In the end, the novel turned out to be quite political, although the author wanted to write about a grand era, the time of Expressionism during the silent film period in Germany. He originally intended to create a fictional character, a film director from the 1920s, so he read a lot of literature and saw many films.
Kehlmann was particularly intrigued by the story of filmmaker Georg Wilhelm Pabst. He was in Hollywood but returned to Germany, making several films during the Nazi era and a few more after the war. Pabst cannot be described as a Nazi, the author said.
The writer started the novel with a familiar narrative about an immigrant living in America. And then comes the twist - he decides to return, and the storyteller can travel along with him. In Kehlmann's view, cinema is an art often entangled with moral compromises. But if someone has managed to escape the Third Reich and make it to Hollywood, the rule is - you don't go back, he said.
Svetlozar Zhelev, an expert on literature, the media and book publishing, said authors of Daniel Kehlmann's calibre rarely visit Bulgaria. He noted that Kehlmann's work consistently intertwines historical figures or events with fiction. "Another crucial theme in his writing is the artist and art itself - the way art and the artist respond to the world," Zhelev added.
Janina Dragostinova, who translated Lichtspiel, admitted that the translation process had its challenges but they were quickly forgotten: "Daniel Kehlmann is probably the only author who makes me laugh out loud while translating."

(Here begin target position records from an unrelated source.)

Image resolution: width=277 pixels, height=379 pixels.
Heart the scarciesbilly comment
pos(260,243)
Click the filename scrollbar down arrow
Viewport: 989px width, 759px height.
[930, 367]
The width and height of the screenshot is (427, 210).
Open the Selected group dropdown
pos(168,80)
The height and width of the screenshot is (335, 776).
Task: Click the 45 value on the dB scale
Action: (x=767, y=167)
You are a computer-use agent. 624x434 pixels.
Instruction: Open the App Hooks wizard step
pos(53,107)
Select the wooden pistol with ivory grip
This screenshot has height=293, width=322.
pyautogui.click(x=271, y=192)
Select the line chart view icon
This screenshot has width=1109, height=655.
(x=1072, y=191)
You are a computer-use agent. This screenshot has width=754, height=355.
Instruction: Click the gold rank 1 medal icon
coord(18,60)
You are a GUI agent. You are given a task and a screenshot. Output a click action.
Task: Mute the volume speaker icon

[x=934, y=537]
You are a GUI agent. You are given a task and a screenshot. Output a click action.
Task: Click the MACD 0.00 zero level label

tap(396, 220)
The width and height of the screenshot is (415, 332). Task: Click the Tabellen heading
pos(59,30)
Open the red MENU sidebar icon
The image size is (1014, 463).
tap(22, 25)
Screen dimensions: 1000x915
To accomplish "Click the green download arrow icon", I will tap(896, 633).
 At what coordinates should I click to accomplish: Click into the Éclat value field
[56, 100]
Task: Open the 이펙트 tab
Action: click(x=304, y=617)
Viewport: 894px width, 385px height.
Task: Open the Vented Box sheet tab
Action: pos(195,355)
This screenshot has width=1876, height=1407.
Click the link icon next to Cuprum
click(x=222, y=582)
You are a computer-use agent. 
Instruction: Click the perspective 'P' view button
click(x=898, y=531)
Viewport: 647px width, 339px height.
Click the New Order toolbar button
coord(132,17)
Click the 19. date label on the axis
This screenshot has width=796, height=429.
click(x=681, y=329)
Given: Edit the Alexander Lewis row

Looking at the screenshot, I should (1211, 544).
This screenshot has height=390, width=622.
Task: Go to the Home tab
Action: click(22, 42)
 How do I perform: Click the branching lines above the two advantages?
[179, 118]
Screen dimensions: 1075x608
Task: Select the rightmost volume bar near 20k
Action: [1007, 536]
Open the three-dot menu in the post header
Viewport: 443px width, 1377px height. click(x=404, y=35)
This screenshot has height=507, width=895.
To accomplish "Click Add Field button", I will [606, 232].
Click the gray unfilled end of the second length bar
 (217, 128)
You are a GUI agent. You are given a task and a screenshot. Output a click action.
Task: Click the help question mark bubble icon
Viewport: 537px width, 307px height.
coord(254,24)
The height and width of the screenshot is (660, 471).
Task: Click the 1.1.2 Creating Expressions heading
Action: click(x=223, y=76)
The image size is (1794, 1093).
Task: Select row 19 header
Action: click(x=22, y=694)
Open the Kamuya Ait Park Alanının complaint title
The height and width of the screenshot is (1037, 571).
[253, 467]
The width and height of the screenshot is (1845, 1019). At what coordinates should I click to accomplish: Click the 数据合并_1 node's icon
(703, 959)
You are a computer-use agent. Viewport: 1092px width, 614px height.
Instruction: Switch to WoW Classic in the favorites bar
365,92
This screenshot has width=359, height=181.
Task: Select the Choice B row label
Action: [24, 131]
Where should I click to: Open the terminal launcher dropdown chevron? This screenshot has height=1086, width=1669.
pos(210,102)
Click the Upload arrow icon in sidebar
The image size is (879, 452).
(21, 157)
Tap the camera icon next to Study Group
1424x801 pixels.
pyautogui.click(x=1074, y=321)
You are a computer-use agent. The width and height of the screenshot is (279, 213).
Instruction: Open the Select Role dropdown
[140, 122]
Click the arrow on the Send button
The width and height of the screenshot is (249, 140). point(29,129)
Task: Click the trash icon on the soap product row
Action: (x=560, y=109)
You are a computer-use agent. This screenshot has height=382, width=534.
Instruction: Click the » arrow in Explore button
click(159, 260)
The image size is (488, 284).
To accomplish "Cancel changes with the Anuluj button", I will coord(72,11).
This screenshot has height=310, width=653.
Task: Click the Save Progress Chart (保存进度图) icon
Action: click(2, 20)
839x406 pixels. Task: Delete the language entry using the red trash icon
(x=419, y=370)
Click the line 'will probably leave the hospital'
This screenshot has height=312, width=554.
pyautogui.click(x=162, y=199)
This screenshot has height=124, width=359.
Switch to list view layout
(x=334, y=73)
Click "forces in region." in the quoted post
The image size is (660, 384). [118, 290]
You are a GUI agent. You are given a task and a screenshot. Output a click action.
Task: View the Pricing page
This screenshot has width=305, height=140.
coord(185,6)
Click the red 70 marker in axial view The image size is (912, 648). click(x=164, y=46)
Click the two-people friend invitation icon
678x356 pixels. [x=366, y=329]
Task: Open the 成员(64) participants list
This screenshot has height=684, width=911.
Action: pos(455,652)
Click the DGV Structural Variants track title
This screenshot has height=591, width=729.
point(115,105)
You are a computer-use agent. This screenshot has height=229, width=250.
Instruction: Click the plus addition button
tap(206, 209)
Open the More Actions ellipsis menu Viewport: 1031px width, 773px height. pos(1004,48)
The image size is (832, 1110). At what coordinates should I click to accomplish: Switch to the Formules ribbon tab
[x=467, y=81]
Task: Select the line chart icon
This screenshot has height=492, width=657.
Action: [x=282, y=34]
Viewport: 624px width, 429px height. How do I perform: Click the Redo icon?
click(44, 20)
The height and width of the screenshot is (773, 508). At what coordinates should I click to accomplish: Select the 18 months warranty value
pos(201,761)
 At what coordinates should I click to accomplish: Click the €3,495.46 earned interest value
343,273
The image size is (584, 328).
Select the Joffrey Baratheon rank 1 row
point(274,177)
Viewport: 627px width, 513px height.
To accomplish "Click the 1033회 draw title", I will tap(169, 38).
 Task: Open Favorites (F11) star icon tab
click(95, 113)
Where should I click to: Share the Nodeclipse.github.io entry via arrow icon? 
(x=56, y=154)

Daniel Kehlmann was born in Munich in 1975. He is the author of the novels Measuring the World, Fame, Me and Kaminski, and Tyll. His plays include The Mentor and Ghosts in Princeton, among others. He has received numerous literary awards, including the Candide Prize (2005), the Literature Prize of the Konrad Adenauer Foundation (2006), the Heinrich von Kleist Prize (2006), the Die Welt Literature Prize (2007), the Thomas Mann Prize (2008), and the Frank Schirrmacher Prize (2018).